The opportunity arose this week to finally change that fact and I took it. In truth, the opportunity was always there and I never seized it…
The Middle Pillar is a really basic magic ritual – it is derived from Qabalah with a western spin by way of the Hermetic Order of the Golden Dawn; And particularly, more recently (since 1938), by way of Israel Regardie. It’s a simple process – a combination of breathing, visualization, and incantation (chanting). But it’s a process!
So much of occult ritual and ceremony has been written about and rendered into theory, but its practice is what is key. However much one tries to distinguish or unify these paths and their philosophies – they are all, by virtue of the universality of practice, one. Too much reading, intellectualizing, and thinking – these are, as in life, dangerous. They take away from the too often forgotten fact of life – that it is lived, experienced, inhabited.
All these occult traditions are, in a way, about presence and mindfulness. About being, moment to moment. The theory and contemplation are fine, but they can only really add details and depth to doing. True gnosis comes from habit, and even then it is a real effort to grow and find “enlightenment”. Time and energy are required.

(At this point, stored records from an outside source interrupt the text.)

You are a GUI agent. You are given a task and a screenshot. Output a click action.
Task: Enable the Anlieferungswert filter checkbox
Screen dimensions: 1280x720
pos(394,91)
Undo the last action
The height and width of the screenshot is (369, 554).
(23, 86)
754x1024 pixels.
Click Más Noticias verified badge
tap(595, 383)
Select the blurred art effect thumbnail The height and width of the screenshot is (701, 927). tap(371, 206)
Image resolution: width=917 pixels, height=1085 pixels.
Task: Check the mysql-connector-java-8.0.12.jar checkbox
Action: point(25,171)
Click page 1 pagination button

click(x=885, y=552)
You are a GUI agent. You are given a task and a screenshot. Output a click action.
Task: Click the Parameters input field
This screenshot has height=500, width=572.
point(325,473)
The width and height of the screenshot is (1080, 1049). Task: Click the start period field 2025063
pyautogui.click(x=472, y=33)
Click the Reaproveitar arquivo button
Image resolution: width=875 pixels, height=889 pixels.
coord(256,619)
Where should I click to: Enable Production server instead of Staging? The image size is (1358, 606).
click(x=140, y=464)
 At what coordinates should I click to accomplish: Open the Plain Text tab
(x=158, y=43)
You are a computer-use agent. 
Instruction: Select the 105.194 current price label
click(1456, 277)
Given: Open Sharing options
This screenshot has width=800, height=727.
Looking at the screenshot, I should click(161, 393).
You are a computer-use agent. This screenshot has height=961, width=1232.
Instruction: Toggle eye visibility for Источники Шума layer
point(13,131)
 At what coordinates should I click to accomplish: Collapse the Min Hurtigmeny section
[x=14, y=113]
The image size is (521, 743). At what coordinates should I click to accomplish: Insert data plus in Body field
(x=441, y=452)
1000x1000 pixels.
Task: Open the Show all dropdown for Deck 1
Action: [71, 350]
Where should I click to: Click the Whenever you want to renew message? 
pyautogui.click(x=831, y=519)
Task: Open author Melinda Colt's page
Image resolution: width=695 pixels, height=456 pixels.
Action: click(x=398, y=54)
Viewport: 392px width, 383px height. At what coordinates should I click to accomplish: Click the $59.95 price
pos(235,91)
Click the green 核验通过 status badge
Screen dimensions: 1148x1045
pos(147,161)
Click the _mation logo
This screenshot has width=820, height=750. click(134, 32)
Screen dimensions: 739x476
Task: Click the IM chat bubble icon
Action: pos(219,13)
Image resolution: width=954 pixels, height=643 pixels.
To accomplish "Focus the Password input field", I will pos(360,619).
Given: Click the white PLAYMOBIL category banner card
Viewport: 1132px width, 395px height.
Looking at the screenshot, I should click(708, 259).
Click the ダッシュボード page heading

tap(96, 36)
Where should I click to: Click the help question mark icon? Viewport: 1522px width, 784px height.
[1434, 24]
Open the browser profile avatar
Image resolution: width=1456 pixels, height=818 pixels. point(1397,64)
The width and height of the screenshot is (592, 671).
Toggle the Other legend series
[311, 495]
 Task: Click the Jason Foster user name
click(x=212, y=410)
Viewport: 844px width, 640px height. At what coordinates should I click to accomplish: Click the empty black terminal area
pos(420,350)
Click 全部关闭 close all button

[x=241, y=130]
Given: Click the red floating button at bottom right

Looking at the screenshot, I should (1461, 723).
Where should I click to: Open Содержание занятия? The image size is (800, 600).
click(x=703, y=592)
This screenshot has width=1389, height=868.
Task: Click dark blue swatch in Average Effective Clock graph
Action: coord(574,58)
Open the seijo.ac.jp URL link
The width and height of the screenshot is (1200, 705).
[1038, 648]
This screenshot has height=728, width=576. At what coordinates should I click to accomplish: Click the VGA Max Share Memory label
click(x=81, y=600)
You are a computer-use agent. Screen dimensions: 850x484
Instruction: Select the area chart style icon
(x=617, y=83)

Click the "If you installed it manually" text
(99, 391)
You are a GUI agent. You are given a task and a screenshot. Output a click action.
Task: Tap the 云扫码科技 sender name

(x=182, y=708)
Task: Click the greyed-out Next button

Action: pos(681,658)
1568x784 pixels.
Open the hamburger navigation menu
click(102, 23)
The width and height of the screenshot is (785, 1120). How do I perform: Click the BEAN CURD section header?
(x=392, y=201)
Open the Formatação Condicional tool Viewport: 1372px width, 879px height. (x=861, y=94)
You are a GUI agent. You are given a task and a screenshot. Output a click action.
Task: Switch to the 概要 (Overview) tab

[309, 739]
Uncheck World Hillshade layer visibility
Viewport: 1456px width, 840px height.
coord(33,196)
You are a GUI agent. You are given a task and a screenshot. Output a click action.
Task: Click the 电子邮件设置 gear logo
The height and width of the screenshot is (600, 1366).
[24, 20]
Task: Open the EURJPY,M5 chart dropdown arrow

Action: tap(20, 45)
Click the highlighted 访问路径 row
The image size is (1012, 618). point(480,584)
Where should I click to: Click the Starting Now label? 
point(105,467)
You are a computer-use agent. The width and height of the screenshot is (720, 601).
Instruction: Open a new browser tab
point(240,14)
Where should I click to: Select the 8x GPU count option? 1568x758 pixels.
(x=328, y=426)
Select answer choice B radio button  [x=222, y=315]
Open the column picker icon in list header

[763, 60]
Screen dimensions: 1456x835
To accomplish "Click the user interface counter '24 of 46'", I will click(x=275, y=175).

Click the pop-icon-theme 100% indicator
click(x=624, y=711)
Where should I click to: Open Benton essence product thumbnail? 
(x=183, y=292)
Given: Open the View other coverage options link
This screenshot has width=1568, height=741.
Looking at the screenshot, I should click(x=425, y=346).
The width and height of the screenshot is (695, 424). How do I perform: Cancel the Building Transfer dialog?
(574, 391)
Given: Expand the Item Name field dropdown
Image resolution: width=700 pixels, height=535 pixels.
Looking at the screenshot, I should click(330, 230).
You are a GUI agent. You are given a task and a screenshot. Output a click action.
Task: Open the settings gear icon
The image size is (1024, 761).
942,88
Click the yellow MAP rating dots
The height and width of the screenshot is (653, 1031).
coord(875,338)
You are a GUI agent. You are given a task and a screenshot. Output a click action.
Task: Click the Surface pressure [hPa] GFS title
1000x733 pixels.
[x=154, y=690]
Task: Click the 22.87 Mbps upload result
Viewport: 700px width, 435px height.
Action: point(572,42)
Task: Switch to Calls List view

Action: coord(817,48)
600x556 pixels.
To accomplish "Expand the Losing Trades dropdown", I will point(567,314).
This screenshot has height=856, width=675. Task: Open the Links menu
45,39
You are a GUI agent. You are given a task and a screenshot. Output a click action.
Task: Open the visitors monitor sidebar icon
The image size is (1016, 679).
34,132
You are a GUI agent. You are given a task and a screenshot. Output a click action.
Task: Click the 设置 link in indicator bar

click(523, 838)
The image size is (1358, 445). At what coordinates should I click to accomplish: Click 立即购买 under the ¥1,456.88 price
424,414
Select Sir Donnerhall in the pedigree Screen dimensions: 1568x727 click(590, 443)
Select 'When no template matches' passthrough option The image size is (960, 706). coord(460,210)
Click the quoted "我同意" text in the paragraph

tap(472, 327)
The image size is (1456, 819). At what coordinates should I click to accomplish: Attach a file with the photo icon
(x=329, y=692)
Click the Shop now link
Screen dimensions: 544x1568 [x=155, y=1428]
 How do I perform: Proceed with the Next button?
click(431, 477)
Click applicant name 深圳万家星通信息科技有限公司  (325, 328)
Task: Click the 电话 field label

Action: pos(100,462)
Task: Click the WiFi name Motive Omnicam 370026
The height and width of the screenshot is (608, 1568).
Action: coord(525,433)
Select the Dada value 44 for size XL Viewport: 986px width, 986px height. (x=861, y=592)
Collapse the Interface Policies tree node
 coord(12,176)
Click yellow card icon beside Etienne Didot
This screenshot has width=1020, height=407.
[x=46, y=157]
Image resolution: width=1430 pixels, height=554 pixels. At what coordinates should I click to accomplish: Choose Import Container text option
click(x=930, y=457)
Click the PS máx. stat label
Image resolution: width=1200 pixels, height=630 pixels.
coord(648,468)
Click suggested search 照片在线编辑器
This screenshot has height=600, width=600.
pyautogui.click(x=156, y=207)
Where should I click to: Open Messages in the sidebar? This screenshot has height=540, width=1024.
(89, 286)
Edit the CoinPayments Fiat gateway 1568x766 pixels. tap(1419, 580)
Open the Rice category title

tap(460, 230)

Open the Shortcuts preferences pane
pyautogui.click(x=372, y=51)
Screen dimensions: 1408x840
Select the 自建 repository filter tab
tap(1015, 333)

The Middle Pillar reminded me of this – of the existential essence of the esoteric. I step onto a path armed with a deep body of knowledge – but in order to move forward, it may be as much a question of forgetting than of knowing.
As I suspected long ago when writing about vitalism and its history – all is breath. As we breathe, so do we live. And create…
This is, beyond all the complexities of history, terminology, and theory, all we need to know (nous).